Patient Assessment Methods Refined as New Therapies Emerge for Older Patients With AML

Article

Richard M. Stone, MD, discusses the emerging agents for older patients with AML, as well as the importance of patient assessment and the identification of select mutations.

Richard M. Stone, MD

Richard M. Stone, MD

Treatment options in acute myeloid leukemia (AML) had been lacking over the last 2 decades, with limited options available for older, unfit patients. However, the recent explosion of new therapies in the field is allowing physicians to take a more personalized approach when selecting treatments for older patients, according to Richard M. Stone, MD.

With the addition of newer agents into the treatment paradigm for AML, patient assessment and identification of select mutations has become more important. Use of a geriatric assessment scale can help in identifying whether patients are fit or unfit for an intensive therapy. Patients can also be grouped into 3 categories based on their genetic mutations, which can help in determining the best treatment option for an individual patient.

The categories are classified by 3 different types of mutations:P53mutations, secondary mutations, and de novo mutations. These classifications can help in determining how a patient may respond to a specific therapy. For example, those with de novo mutations may respond well to 7+3 chemotherapy, while those withP53mutations or secondary mutations are likely to do poorly on this treatment.

“Our understanding of the disease biology has blossomed, which has certainly helped, but we can’t stop now. We have to keep learning how to use them, make them less toxic, more effective, and keep going. Our older adults need that,” said Stone.

In an interview withTargeted Oncology,Stone, chief of staff and director of Translational Research and the Adult Leukemia Program at Dana-Farber Cancer Institute, and a professor of medicine at Harvard Medical School, discussed the emerging agents for older patients with AML as well as the importance of patient assessment and the identification of select mutations.

TARGETED ONCOLOGY:Can you start by highlighting the biggest changes to the treatment landscape in AML?

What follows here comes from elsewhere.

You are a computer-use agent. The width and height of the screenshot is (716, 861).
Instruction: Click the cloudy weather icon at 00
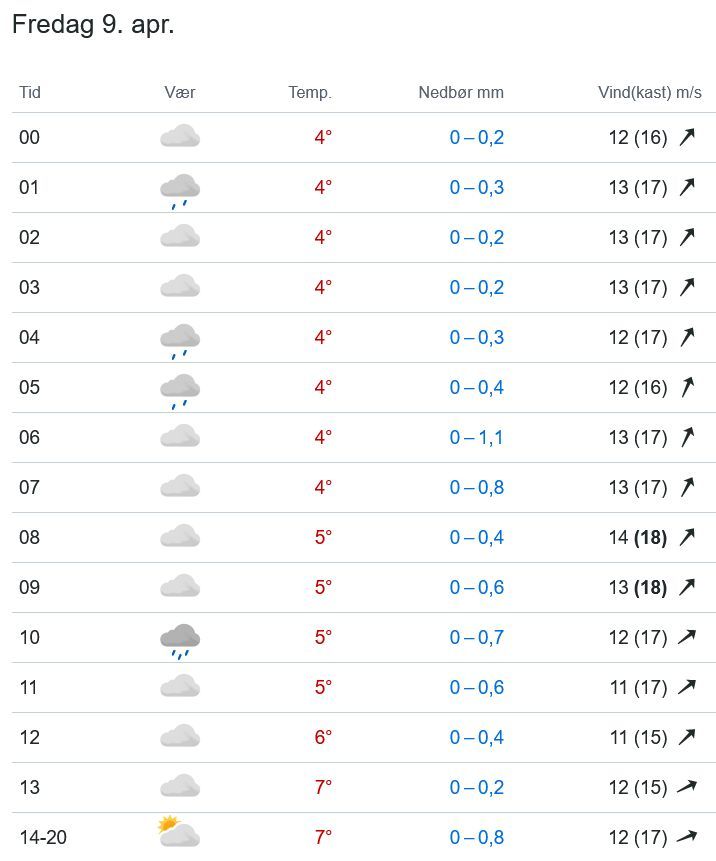(180, 136)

Stone:Thanks to the amazing number of newly approved drugs in AML over the past few years, we have new options, but my main point is that the therapeutic algorithm has changed from a time when we had 2 options — 7+3 for fit patients and azacitidine for unfit patients – to a more personalized approach.

Before we even get into the new drugs, I want people to understand that there are different ways to assess both the patient and the disease right now. In terms of the patient assessment, we have to be good communicators to the best of our ability to transmit what we know to the patient and their family. These are very stressed patients that can’t really hear what we say, and we have to avoid medical jargon when possible. They always inflate what we tell them because the devastating news about their leukemia is hard to put into one’s own psyche.

Of course, regarding the new methods of assessment, chromosomes have been around for a while and are still very important, but now the impact of genetics on prognosis and maybe even on choice therapy in several cases is definitely there.

TARGETED ONCOLOGY:How do you assess these patients?

Stone:Assessment of the patient potentially includes more than just the performance status and whether we think, by walking in the room, they are fit or unfit for chemotherapy. There’s research done and led by the late Arti Hurria, MD, of City of Hope, using the geriatric assessment scale, which may be a better way than just the eye test, the doctor’s eyes just looking at the patient, or performance status by ECOG or Karnofsky scales to assess the patient’s fitness for chemotherapy. Preliminary work has shown that geriatric assessment, which is a battery of questions about their social functioning, their ability to do tasks, and physical tasks, could predict people’s likelihood of success or failure with chemotherapy.

On the other hand, we do have these new tests that I want to stress the genetic issues of. We now know from work done by Coleman Lindsley, MD, PhD, at Dana-Farber, that mutations can really guide the prognosis and perhaps help us choose therapy. For example, you can bucket people into 3 categories. When I say people, I mean old adults that don’t appear to have a history of myelodysplasia or other cancers before their AML.

One bucket would be people who haveP53mutations, which is very bad. Another bucket would be people who have myelodysplastic syndrome (MDS)-type mutations, or secondary mutations, epigenetic mutations,IZH1,IZH2, etc. The third bucket would be people that don’t have those who tend to have what we can pan-AML, or more secondary single-type mutations in the RAS pathway or the FLT3. The latter group, the ones with the de novo mutations of the single pathway mutations can do pretty well with 7+3 chemotherapy. The other groups withP53and secondary mutations don’t do very well.

We need new therapies for those people, and I think that one of the exciting things is that now in 2019 we have slightly better therapies for that adverse group for people that aren’t fit, and those would receive the addition of venetoclax (Venclexta) to either azacitidine or perhaps decitabine (Dacogen) or possibly low-dose cytarabine for those around the country that don’t have access to the hypomethylating agents.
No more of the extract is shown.